▸ DESCRIPTION OF THE TASK:
Copy out exactly every line from the line containing "[Suche] (395, 13)" until the records below end, inclusive of both boundary lines.

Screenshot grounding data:
◆ ◆ ◆ ◆ ◆

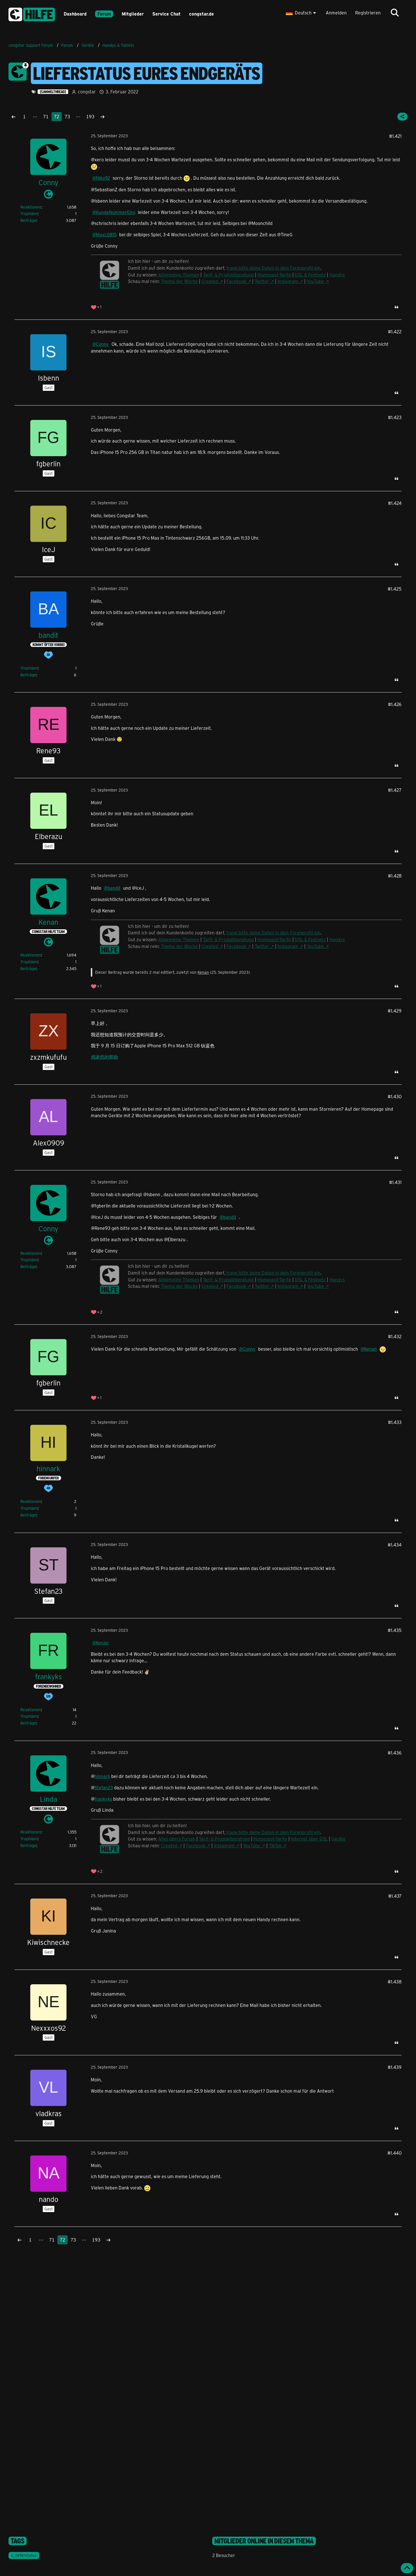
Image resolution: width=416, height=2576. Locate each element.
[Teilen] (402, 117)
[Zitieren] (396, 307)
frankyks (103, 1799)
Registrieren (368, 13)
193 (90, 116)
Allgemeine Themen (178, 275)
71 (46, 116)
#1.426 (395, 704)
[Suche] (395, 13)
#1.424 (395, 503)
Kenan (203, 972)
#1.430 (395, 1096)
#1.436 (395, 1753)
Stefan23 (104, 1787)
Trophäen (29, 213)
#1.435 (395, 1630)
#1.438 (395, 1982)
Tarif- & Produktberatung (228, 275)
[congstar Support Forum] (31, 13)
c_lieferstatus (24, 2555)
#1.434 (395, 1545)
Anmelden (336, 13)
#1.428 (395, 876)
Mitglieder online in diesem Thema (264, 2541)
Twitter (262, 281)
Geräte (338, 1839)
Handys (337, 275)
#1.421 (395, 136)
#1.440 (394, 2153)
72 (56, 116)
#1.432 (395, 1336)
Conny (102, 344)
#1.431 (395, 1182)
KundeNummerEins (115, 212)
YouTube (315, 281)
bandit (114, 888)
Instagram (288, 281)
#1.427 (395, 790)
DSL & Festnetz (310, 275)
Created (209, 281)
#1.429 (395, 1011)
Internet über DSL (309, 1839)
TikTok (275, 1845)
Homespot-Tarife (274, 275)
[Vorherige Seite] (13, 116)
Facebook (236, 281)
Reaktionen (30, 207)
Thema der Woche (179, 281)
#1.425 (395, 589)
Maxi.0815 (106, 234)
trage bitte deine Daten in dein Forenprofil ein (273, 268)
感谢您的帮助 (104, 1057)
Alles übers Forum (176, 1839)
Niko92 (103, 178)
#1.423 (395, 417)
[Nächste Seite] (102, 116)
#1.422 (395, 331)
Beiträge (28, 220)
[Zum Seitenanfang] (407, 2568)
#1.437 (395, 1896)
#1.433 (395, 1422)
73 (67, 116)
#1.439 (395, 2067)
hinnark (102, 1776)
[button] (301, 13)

◆ ◆ ◆ ◆ ◆

▸ RESULT:
[Suche] (395, 13)
#1.424 (395, 503)
Kenan (203, 972)
#1.430 (395, 1096)
#1.436 (395, 1753)
Stefan23 (104, 1787)
Trophäen (29, 213)
#1.435 (395, 1630)
#1.438 (395, 1982)
Tarif- & Produktberatung (228, 275)
[congstar Support Forum] (31, 13)
c_lieferstatus (24, 2555)
#1.434 (395, 1545)
Anmelden (336, 13)
#1.428 (395, 876)
Mitglieder online in diesem Thema (264, 2541)
Twitter (262, 281)
Geräte (338, 1839)
Handys (337, 275)
#1.421 (395, 136)
#1.440 (394, 2153)
72 (56, 116)
#1.432 (395, 1336)
Conny (102, 344)
#1.431 (395, 1182)
KundeNummerEins (115, 212)
YouTube (315, 281)
bandit (114, 888)
Instagram (288, 281)
#1.427 (395, 790)
DSL & Festnetz (310, 275)
Created (209, 281)
#1.429 (395, 1011)
Internet über DSL (309, 1839)
TikTok (275, 1845)
Homespot-Tarife (274, 275)
[Vorherige Seite] (13, 116)
Facebook (236, 281)
Reaktionen (30, 207)
Thema der Woche (179, 281)
#1.425 (395, 589)
Maxi.0815 (106, 234)
trage bitte deine Daten in dein Forenprofil ein (273, 268)
感谢您的帮助 (104, 1057)
Alles übers Forum (176, 1839)
Niko92 (103, 178)
#1.423 (395, 417)
[Nächste Seite] (102, 116)
#1.422 (395, 331)
Beiträge (28, 220)
[Zum Seitenanfang] (407, 2568)
#1.437 (395, 1896)
#1.433 (395, 1422)
73 (67, 116)
#1.439 (395, 2067)
hinnark (102, 1776)
[button] (301, 13)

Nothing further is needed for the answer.